Events from the year 1876 in Ireland.
==Events==
- 26 January – Dublin Women's Suffrage Association established.
- 1 April – Great Northern Railway (Ireland) formed by a merger of the Irish North Western Railway, Northern Railway of Ireland and the Ulster Railway.
- June – Dublin Artisans' Dwellings Company established.
- 29 December – Society for the Preservation of the Irish Language established.
- Return of Owners of Land in Ireland made.
- St. Michael's Hospital (Dún Laoghaire) established by the Sisters of Mercy.
- Grangegorman Military Cemetery opens in Dublin.

==Arts and literature==

Henry Albert Hartland's 1876 landscape painting On the moors, Achill Island, Co.

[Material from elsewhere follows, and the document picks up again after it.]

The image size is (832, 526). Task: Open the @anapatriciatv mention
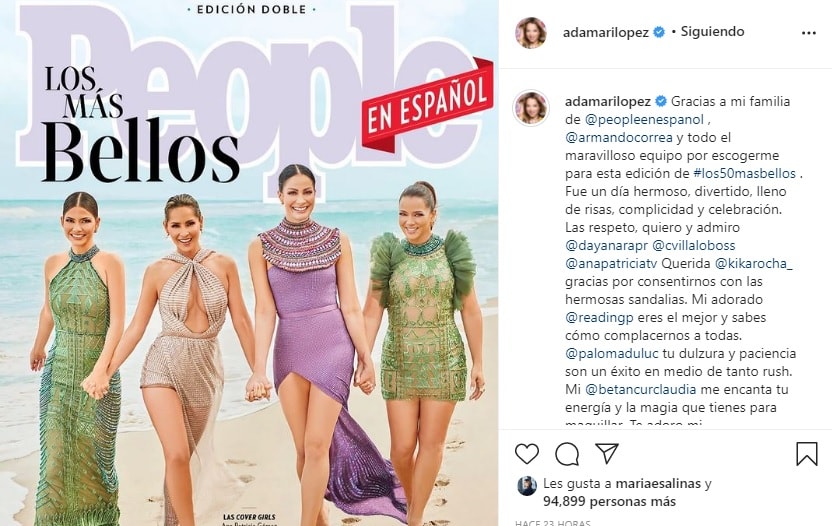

Mayo, Ireland

- March – George Bernard Shaw moves permanently from Dublin to England.
- Earliest published version of the song "Molly Malone", in Boston, Massachusetts.
- Song "Rose of Killarney" composed by John Rogers Thomas in the United States.

==Sport==
- July – First All Ireland Lawn Tennis Championships held in Dublin.
- First Ulster Schools' Cup (rugby union) competition.
- Sports clubs established: Clontarf Cricket Club, Clontarf F.C. (rugby union), Mountmellick Athletic Club, St Finbarr's National Hurling & Football Club (Cork).

==Births==
- 5 January – Lucien Bull, pioneer in chronophotography (died 1972 in France).
- 21 January
  - James Charles Brady, Canadian politician (died 1962 in Canada).
  - James Larkin, trade union leader, socialist and Irish Labour Party TD, in Liverpool (died 1947).
- 25 February – Philip Graves, journalist and writer (died 1953).
- 11 April – Paul Henry, artist (died 1958).
- 14 June – George Townshend, writer, clergyman and Baháʼí (died 1957).
- 27 June – Gladys Wynne, landscape watercolourist (died 1968).
- 3 August – Sep Lambert, cricketer (died 1959).
- 22 October – Feardorcha Ó Conaill, Gaelic scholar (died 1929)
  - Full date unknown
    - Cissie Cahalan, trade unionist, feminist and suffragette (died 1948).
    - Frederick James Walker, motor cycle racer (killed at 1914 Isle of Man TT races).

==Deaths==
- 15 February – Daniel Pollen, politician, ninth Premier of New Zealand (born 1813).
- 19 April – William Wilde, surgeon, author and father of Oscar Wilde (born 1815).
- 7 May – Joseph Philip Ronayne, civil engineer (born 1822).
- 16 June – Sir Henry Thomas, police magistrate in London (born 1807).
- 25 June – Myles Keogh, officer in American Civil War, later in U.S. 7th Cavalry Regiment, killed at the Battle of the Little Bighorn (born 1840).
- 14 July – James Henry, physician, classical scholar and poet (born 1798).